Kościół nie ma innego światła, niż Chrystus. Nie ma innej bramy, niż Chrystus. Nie ma innej Drogi. Nie ma innej Prawdy. Nie ma innego Życia. Ja jestem drogą i prawdą i życiem – powiedział.
Kościół jest jak księżyc. Świeci światłem odbitym – twierdzili ojcowie Kościoła.
Rzeczywistość Boża i ludzka. Widziana oczami ciała i oczami wiary. Te obrazy sobie nie zaprzeczają. Nie zamazują czytelności. Okulary wiary nie mają różowych szkieł. A przynajmniej mieć nie powinny. Żadne kłamstwo od Boga nie pochodzi.
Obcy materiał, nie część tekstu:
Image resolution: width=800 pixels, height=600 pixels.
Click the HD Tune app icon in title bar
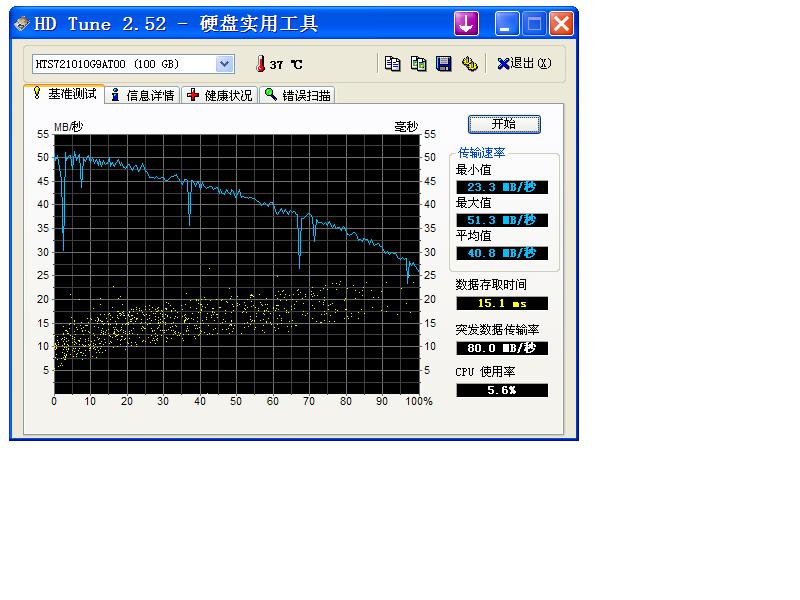(x=22, y=24)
Nawet takie pro publico bono.
Nie mają też fotochromów. Widać przez nie Światło.
Doskonale, bez złudzeń, widoczne zło. Zadziwiające, jak wyraźnie rzuca się w oczy. Zdumiewa, że inni tego nie widzą, nie słyszą ludzkiego krzyku, bólu i rozpaczy. Przywykli? Nie ma szarości. Jest czerń i biel. Bardzo drobne płytki mozaiki. W wielu, bardzo wielu sytuacjach, które z daleka wyglądają na szare.
Doskonale, bez złudzeń powinno być dostrzegane każde zło. Także – może przede wszystkim – to, które sama czynię. Ale nie wolno nie dostrzegać światła. Nie wolno nie dostrzec lśniącej bieli. To ona odbija światło. Czerń je tylko pochłania.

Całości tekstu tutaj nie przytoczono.